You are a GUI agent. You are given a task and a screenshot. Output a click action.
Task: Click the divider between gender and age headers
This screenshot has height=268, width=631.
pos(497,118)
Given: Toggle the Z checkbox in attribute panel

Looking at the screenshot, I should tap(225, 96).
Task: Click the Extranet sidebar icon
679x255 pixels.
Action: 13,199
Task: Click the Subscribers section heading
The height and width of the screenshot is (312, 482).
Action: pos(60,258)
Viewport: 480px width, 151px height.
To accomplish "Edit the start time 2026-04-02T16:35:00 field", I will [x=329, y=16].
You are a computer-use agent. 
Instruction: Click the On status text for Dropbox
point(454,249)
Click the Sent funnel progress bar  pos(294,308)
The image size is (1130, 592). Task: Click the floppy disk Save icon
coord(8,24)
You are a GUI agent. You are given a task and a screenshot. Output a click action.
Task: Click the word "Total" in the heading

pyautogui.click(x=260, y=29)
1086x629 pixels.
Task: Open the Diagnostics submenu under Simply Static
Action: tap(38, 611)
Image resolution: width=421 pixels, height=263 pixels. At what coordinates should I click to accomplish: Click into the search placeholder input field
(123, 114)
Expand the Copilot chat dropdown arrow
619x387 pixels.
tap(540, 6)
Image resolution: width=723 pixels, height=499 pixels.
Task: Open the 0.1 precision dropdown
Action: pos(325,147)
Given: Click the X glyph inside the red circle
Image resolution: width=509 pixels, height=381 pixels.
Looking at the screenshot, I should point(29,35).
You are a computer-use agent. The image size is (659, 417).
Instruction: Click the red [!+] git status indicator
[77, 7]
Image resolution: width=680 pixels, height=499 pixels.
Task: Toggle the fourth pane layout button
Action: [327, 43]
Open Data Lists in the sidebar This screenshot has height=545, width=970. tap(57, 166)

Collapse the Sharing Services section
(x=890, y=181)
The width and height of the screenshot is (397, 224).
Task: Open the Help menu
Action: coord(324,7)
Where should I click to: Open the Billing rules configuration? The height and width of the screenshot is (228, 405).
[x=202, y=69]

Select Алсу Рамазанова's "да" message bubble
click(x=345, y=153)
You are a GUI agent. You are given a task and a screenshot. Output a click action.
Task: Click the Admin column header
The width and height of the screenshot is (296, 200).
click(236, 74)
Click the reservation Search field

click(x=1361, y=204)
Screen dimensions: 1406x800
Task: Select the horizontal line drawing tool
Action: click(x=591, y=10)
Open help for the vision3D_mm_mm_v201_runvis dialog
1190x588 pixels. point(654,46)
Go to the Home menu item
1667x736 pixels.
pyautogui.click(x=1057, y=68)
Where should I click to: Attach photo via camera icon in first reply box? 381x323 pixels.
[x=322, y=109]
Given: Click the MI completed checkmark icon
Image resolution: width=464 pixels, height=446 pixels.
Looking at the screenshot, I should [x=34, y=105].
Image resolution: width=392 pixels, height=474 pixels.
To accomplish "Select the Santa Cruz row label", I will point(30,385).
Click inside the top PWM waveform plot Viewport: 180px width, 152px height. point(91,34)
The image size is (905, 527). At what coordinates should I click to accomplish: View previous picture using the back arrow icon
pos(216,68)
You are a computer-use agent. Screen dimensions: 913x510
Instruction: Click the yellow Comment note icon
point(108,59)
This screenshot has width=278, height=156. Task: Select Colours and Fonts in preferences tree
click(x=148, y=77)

Directive - Arrange the entries in the stretch from the line containing "Click inside the" through the line containing "pos(216,68)" as a two-column CSV with the headers instruction and action, one row per entry. Put each entry's text and its answer in separate quoted fields, with any line breaks replaced by spaces.

Result for this exercise -
instruction,action
"Click inside the top PWM waveform plot Viewport: 180px width, 152px height.","point(91,34)"
"The image size is (905, 527). At what coordinates should I click to accomplish: View previous picture using the back arrow icon","pos(216,68)"